Credit card signatures are going away, and a big step happens today

April 13, 2018

New payment systems like Google Pay, shown here, should eventually kill off signatures.

New payment systems like Google Pay, shown here, should eventually kill off signatures.


Google

The mindless practice of scrawling your signature at checkout will one day vanish, and a major step toward that change starts Friday.

Beginning last year, all four major US payment providers — Mastercard, Visa, American Express and Discover — announced plans to remove the requirement that merchants collect signatures for card transactions. Mastercard, American Express and Discover kicked off that new policy Friday, while Visa will do the same Saturday.

“It is the right time to eliminate an antiquated practice,” a Mastercard spokesperson said Friday.

But don’t despair if you actually like writing your signature at retail stores, because their ultimate demise will likely take a while. The change is only optional, with merchants, not customers, given the new power to decide whether to get rid of signatures. So, if asked to sign, please don’t insist to your next cashier that you no longer need to — it won’t work.

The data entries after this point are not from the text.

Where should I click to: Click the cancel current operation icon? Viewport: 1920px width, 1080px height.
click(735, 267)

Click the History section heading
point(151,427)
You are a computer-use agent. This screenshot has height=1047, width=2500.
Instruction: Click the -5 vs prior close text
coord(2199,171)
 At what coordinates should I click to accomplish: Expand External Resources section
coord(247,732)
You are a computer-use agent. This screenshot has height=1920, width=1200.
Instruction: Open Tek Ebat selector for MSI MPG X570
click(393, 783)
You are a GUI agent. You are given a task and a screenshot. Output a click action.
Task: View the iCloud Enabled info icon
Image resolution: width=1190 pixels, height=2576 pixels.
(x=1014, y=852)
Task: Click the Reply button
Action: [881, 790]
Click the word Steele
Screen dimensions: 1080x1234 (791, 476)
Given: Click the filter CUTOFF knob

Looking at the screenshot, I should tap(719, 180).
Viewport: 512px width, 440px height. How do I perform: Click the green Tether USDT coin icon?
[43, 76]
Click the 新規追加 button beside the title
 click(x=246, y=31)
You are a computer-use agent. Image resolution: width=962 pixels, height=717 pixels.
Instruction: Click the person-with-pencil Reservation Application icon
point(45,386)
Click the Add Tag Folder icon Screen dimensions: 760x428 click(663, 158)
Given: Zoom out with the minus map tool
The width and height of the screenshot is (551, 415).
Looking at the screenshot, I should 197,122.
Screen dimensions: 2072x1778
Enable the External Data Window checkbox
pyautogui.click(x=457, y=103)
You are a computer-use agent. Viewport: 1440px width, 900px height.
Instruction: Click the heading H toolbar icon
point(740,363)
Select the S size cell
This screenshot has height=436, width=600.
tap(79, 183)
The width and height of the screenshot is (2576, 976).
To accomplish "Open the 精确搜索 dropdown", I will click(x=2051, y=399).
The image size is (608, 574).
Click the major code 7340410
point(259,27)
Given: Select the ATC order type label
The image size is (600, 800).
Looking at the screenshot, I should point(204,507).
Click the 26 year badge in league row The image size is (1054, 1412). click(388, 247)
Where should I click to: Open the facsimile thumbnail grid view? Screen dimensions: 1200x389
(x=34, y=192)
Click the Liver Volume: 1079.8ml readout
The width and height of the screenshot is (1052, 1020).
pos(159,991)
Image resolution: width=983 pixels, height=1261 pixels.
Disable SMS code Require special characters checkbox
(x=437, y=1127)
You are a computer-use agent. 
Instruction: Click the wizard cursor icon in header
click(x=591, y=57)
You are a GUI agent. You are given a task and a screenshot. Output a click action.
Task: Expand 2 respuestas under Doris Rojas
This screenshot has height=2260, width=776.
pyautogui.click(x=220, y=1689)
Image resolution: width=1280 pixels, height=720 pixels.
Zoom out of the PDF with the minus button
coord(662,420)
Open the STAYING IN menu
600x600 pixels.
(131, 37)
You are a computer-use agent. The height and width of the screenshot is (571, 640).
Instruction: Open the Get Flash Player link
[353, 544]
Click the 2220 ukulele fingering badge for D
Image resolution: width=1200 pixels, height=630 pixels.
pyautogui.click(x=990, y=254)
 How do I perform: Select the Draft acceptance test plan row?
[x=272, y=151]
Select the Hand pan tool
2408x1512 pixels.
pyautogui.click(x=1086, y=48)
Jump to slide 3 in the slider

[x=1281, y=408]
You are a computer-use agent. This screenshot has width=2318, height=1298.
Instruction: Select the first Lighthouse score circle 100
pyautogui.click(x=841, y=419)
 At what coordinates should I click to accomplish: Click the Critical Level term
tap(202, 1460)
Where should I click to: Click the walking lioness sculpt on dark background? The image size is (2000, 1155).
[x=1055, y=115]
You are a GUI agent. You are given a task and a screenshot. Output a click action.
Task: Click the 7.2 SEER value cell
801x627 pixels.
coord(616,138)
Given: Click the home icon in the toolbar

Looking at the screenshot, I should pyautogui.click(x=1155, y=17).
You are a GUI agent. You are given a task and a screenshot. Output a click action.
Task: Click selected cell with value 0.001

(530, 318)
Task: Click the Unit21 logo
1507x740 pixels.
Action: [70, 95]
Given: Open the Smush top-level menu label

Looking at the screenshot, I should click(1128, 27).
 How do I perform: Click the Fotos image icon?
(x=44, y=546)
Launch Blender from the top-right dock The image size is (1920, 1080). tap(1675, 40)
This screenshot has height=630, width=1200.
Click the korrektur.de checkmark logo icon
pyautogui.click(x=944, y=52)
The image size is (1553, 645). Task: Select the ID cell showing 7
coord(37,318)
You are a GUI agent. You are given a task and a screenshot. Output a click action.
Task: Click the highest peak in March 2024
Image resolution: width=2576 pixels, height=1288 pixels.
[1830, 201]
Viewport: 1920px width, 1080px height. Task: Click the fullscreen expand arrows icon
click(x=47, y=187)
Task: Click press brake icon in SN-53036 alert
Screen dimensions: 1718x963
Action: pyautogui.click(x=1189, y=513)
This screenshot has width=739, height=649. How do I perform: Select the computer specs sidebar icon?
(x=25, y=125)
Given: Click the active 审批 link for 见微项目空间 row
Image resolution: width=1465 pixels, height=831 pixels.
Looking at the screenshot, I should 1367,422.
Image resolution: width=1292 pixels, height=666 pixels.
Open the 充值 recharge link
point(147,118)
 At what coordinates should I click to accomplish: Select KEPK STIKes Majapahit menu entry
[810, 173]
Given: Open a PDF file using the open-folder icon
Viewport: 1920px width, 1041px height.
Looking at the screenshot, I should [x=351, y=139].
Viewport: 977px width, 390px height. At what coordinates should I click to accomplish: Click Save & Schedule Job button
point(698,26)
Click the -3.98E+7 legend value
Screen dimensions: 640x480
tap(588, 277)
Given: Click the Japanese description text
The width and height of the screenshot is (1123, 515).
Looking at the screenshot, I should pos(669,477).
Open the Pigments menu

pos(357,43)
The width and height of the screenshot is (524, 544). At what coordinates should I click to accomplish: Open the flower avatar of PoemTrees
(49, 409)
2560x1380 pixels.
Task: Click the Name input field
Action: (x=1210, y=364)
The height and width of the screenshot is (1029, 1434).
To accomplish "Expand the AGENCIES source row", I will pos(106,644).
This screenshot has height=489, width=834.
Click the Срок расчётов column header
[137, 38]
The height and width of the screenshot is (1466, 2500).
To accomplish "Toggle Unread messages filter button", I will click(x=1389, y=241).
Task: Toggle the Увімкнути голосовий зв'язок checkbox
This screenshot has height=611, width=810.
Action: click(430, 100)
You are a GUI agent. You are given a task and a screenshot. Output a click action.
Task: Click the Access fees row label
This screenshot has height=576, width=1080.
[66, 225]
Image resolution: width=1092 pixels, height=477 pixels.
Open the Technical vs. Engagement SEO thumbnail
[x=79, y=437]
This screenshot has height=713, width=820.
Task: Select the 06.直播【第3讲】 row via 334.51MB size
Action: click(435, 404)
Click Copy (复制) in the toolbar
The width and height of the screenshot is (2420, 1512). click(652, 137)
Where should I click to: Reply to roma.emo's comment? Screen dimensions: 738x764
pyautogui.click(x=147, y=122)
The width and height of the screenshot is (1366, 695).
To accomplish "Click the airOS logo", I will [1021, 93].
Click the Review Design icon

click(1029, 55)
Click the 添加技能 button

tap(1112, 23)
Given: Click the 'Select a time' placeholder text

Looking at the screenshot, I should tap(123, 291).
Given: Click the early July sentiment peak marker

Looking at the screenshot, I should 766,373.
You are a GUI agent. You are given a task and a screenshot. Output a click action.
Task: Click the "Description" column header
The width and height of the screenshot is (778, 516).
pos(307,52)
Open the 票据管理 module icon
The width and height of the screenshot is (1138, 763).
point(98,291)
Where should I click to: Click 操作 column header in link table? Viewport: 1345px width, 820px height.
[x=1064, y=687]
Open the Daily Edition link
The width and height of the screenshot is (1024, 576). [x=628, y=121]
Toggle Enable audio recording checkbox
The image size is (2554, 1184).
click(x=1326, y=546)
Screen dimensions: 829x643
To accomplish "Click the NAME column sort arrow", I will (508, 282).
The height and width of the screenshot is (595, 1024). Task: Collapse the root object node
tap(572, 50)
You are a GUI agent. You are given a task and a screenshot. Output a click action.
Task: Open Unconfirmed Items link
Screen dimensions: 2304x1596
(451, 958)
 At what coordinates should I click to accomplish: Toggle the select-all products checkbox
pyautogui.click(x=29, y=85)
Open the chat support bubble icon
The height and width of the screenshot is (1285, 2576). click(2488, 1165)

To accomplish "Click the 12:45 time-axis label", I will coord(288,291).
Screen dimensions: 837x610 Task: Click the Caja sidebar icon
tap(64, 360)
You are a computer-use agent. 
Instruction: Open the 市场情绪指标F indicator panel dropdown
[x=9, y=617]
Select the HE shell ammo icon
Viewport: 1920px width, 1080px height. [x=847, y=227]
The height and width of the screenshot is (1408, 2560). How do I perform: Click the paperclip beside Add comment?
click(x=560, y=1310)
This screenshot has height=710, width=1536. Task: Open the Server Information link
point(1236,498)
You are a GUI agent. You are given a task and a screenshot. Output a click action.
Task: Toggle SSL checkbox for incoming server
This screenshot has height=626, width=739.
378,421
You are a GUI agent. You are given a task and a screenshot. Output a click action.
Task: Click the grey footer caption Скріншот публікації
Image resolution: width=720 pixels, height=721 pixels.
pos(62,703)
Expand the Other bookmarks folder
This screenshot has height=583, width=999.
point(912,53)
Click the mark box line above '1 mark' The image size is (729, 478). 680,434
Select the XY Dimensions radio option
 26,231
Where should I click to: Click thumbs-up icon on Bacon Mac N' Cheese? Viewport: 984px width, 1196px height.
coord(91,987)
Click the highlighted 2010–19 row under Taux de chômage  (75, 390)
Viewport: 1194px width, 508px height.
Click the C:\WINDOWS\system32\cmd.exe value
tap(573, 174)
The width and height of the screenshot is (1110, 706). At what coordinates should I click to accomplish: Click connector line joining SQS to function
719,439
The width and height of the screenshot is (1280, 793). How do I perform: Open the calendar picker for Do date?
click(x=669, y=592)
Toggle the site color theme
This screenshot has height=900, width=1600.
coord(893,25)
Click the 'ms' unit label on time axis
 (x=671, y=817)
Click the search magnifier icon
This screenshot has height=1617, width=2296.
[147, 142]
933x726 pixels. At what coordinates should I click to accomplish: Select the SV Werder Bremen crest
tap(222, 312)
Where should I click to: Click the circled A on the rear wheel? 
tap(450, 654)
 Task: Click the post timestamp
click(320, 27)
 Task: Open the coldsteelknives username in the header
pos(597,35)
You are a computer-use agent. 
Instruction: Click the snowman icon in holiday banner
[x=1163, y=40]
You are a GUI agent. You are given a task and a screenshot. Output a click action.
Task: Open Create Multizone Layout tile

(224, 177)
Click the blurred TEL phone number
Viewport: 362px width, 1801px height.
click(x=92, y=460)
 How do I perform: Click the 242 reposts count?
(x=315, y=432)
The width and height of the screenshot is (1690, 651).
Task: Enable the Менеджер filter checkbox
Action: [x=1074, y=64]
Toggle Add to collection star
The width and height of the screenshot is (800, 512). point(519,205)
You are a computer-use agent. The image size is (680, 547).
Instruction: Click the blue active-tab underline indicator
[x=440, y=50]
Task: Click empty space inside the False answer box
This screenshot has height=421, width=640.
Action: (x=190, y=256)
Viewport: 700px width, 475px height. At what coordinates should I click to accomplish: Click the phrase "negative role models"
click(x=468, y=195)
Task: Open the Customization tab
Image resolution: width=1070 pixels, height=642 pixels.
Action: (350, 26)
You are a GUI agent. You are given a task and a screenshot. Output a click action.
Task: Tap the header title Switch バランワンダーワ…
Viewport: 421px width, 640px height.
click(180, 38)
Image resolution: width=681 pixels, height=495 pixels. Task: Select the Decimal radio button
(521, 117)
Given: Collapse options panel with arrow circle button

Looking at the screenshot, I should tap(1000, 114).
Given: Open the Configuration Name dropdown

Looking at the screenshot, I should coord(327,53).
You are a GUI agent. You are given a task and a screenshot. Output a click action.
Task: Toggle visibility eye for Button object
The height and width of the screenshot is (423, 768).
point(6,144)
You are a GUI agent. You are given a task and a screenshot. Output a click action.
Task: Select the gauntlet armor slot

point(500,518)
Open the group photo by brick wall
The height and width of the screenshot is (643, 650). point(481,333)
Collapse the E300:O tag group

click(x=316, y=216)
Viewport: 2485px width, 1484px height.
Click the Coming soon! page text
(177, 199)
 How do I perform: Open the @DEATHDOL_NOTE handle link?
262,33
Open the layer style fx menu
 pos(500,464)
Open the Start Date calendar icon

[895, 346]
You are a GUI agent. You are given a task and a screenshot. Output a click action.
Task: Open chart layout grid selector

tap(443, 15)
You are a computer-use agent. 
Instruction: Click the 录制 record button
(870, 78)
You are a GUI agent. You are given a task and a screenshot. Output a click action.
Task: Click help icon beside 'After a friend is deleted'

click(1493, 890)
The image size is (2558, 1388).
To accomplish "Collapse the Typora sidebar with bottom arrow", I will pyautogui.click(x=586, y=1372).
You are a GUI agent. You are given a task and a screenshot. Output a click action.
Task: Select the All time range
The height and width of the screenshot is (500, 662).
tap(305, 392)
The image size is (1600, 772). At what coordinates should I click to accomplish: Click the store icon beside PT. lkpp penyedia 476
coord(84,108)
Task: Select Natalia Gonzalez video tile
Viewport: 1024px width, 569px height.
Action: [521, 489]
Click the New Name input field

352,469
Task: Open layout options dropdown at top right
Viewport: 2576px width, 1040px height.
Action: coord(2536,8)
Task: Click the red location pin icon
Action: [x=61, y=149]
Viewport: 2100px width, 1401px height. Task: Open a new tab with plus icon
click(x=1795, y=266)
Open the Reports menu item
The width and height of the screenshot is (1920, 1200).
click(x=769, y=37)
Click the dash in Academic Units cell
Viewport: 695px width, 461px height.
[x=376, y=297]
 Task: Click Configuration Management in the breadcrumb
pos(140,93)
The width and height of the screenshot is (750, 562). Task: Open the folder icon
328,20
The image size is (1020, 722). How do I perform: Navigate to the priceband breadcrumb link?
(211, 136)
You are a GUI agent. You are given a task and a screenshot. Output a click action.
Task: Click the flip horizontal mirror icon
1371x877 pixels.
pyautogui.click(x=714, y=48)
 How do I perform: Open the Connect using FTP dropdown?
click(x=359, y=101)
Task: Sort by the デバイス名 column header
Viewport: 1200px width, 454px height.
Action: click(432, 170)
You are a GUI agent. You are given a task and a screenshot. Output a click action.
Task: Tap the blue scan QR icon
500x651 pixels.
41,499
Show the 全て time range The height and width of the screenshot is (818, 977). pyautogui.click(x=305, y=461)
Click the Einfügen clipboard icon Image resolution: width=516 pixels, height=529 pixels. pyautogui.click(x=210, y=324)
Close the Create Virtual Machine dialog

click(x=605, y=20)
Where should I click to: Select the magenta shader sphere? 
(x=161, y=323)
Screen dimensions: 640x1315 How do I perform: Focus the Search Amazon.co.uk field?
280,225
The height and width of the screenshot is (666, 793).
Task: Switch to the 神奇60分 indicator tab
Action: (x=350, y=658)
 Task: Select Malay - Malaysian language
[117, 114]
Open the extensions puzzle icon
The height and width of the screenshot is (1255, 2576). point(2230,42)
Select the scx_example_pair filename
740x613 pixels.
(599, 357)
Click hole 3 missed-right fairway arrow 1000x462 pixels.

Also, plenty of retailers will likely want to keep signatures, particularly if their workers are paid based on a lot of tips, or they sell pricey items.

Still, the change marks a clear awareness from payment providers that the signature doesn’t really work as a strong protector against fraud. I’ve signed my own signature on a family member’s credit card several times in the past and have yet to get fined or arrested for the violation. Plus, with card processing technology improving, thanks to chips embedded in cards and new payment systems like Apple Pay and Samsung Pay, the need for a signature isn’t nearly as great.

The change is being handled a little differently by each payment provider. For instance, Mastercard, Discover and American Express said they’ll let retailers make every kind of card payment optional for a signature, regardless of whether you’ve got a new chip card or you still swipe. Visa, meanwhile, isn’t changing its requirements for payments using a swipe card, but it did relax its policy for chip card and contactless payments like Apple Pay.

Visa noted that over 75 percent of face-to-face transactions using its cards in North America already don’t require a signature, thanks to lower-value transactions.

Though you may not notice this change immediately, over time — as you pay more often using your chip card or thumb or face — you might realize you haven’t been using your signature nearly as often.